Word and element location data:
************

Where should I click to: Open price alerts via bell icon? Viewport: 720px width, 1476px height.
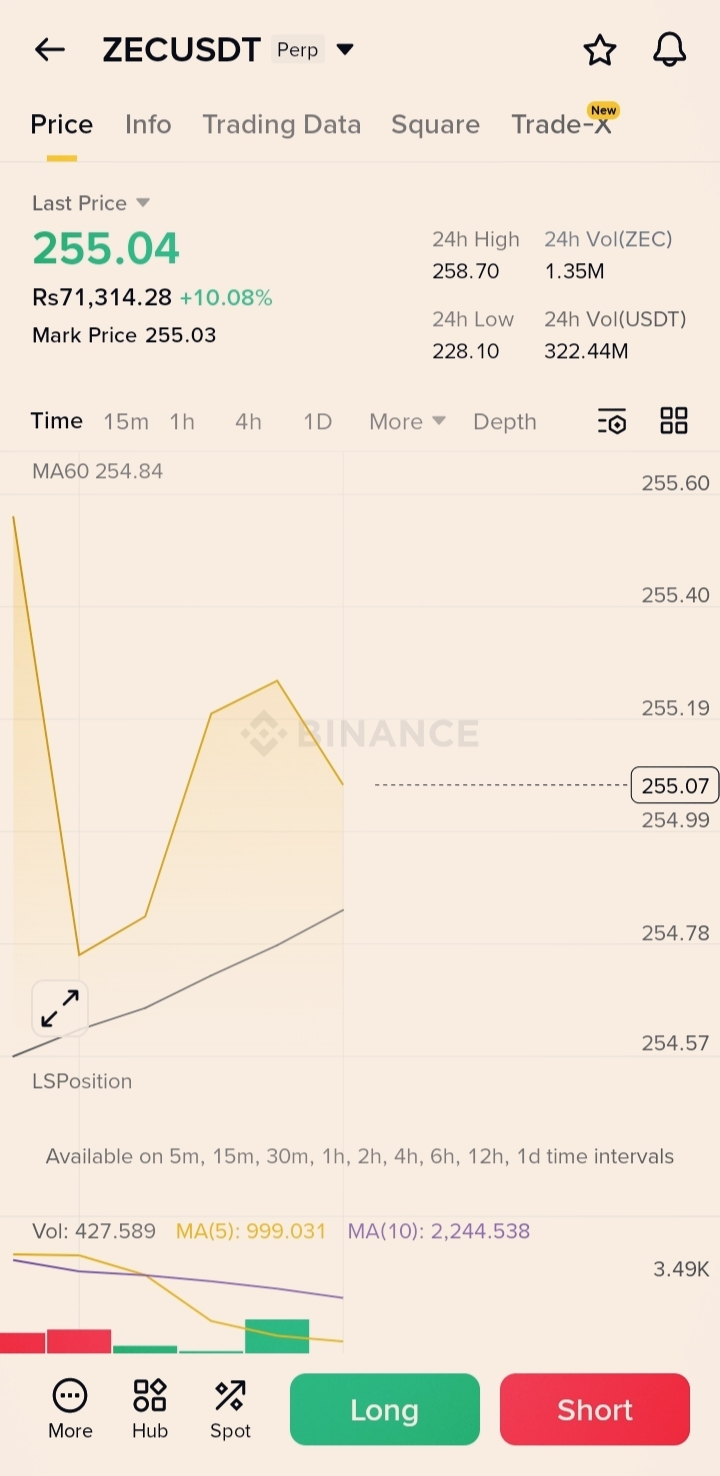point(669,49)
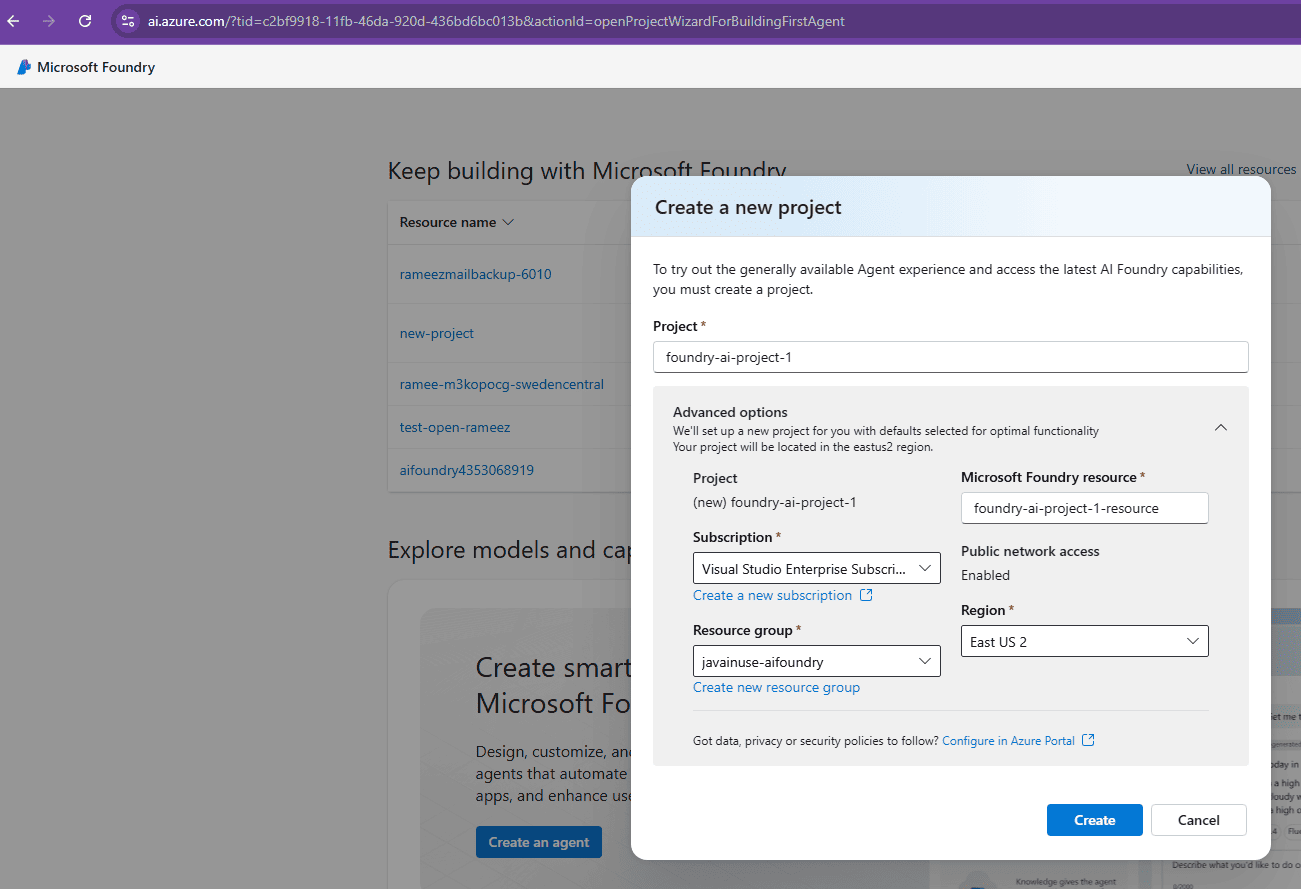The width and height of the screenshot is (1301, 889).
Task: Open the Configure in Azure Portal link
Action: pyautogui.click(x=1008, y=741)
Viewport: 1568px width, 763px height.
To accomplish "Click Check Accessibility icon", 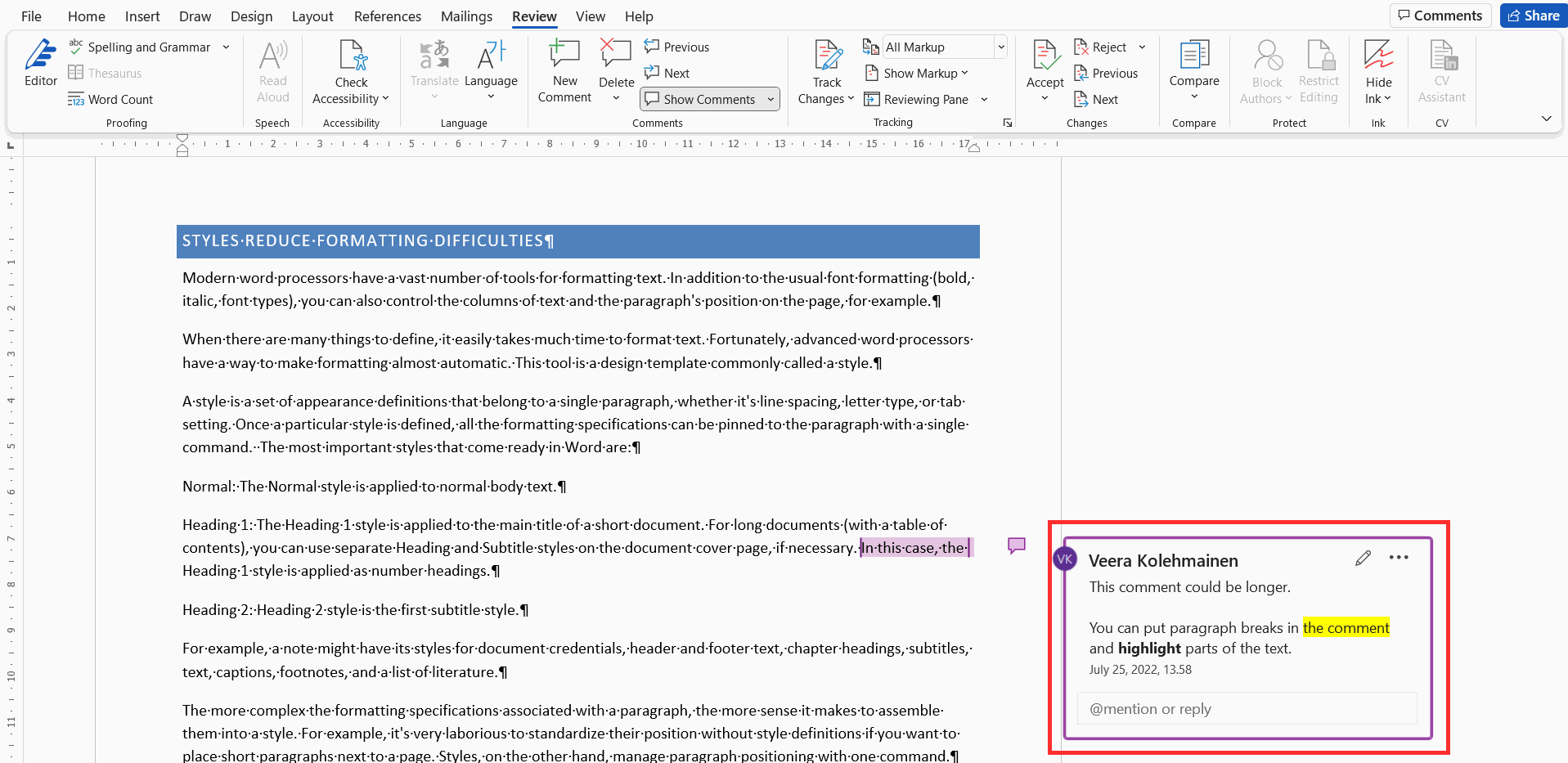I will click(x=353, y=55).
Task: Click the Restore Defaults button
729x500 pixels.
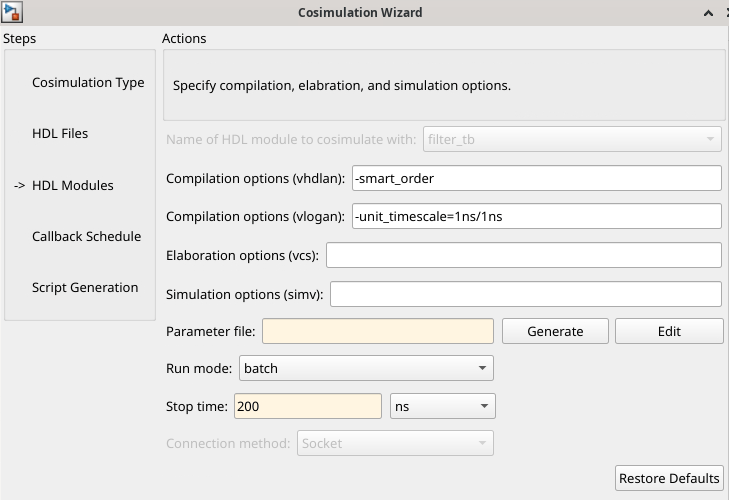Action: point(669,478)
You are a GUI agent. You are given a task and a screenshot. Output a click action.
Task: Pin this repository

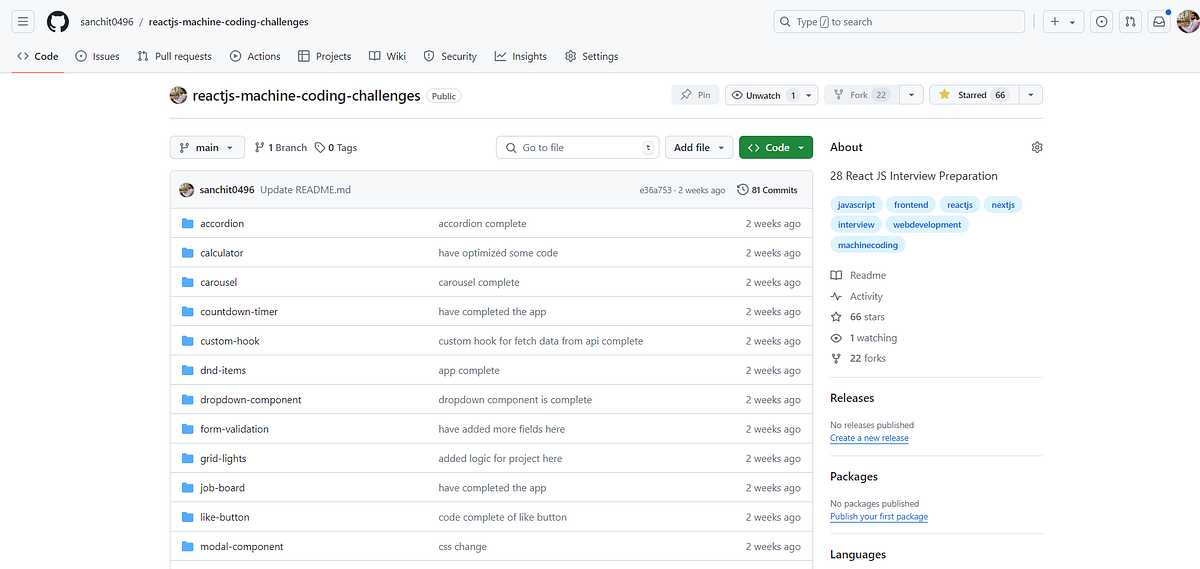pos(695,95)
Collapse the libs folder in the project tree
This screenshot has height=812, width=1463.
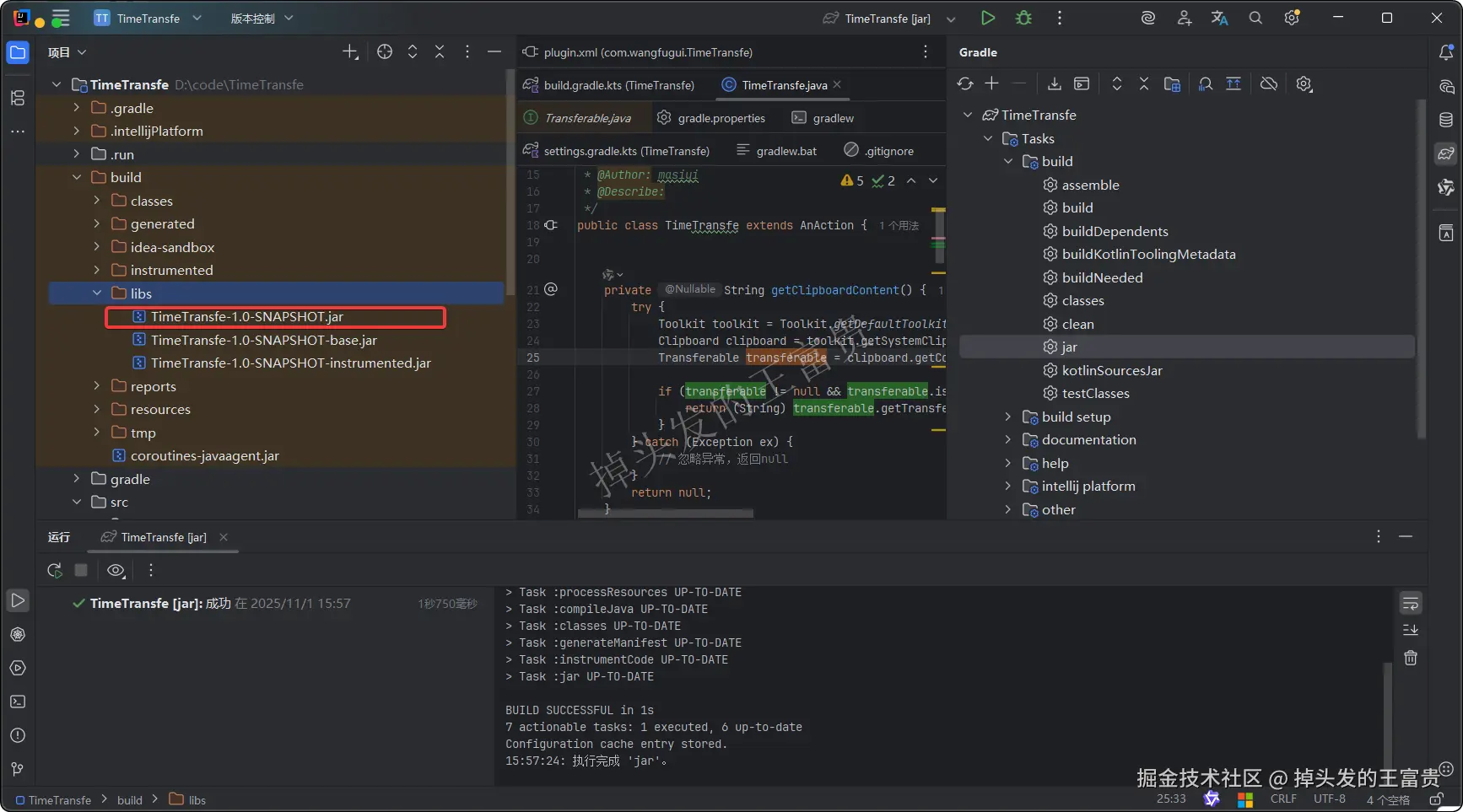(97, 293)
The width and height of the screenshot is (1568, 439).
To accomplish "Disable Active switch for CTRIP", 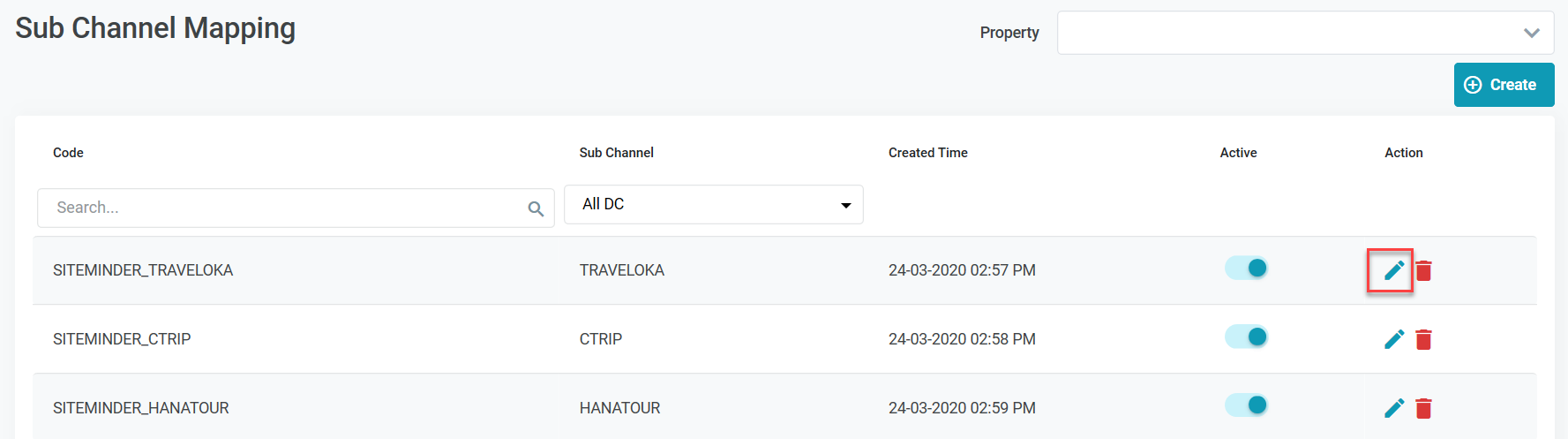I will [1246, 337].
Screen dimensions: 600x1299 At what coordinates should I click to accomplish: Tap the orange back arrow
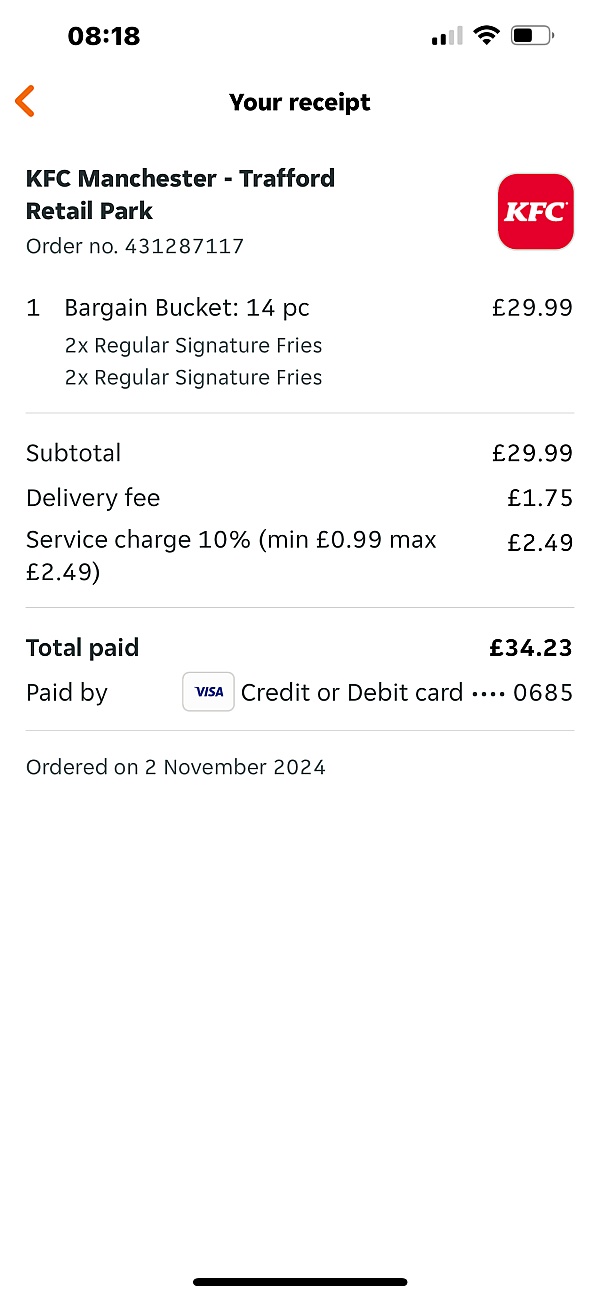pos(25,101)
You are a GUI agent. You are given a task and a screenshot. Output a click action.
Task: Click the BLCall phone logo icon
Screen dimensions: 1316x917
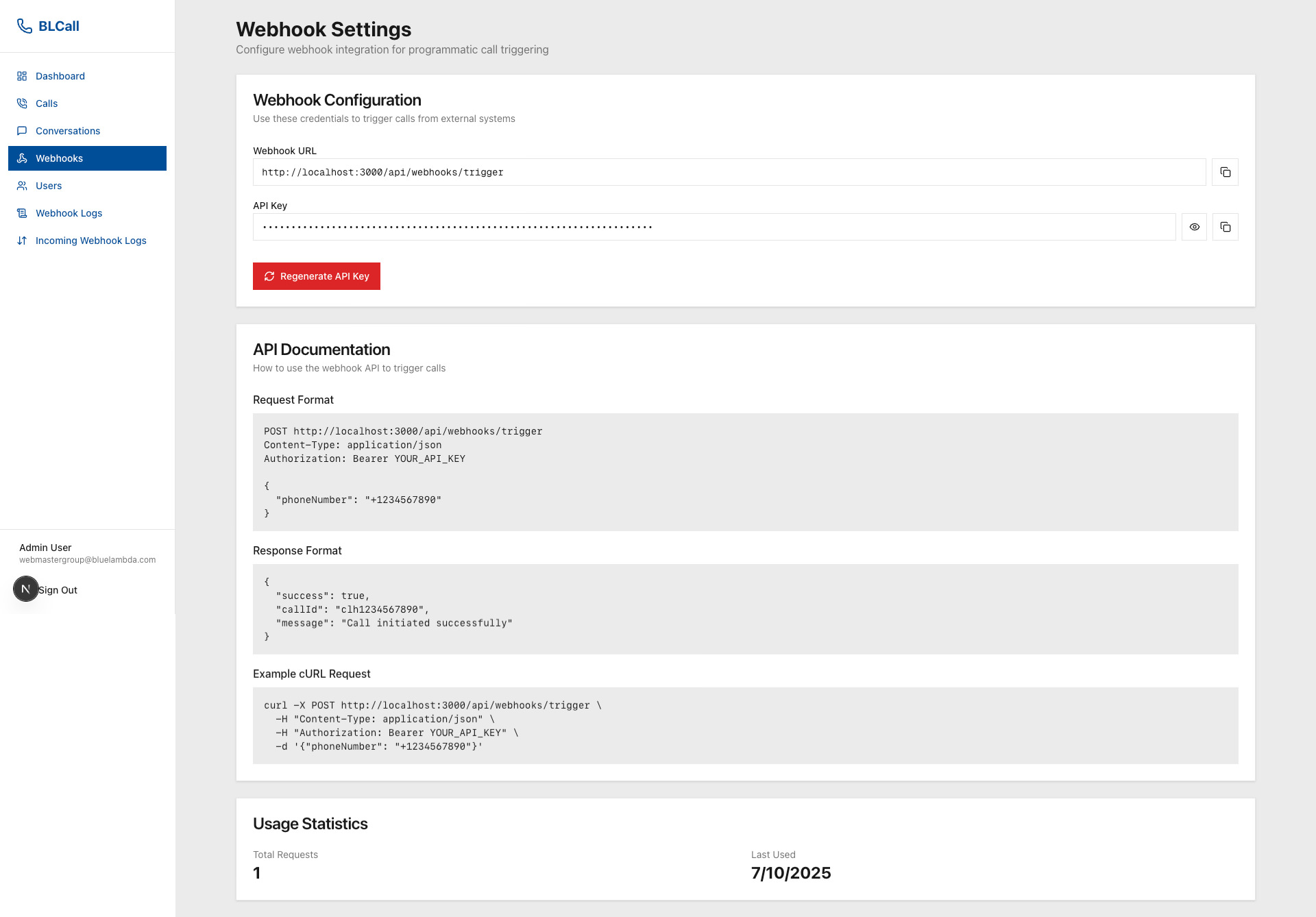24,26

************

Return every line of the data above that contains the string "Open", treating uppercase and lowercase letters as different.

Where should I click to: Open price alerts via bell icon? Viewport: 720px width, 1476px height.
Task: Open the Configure in Azure Portal link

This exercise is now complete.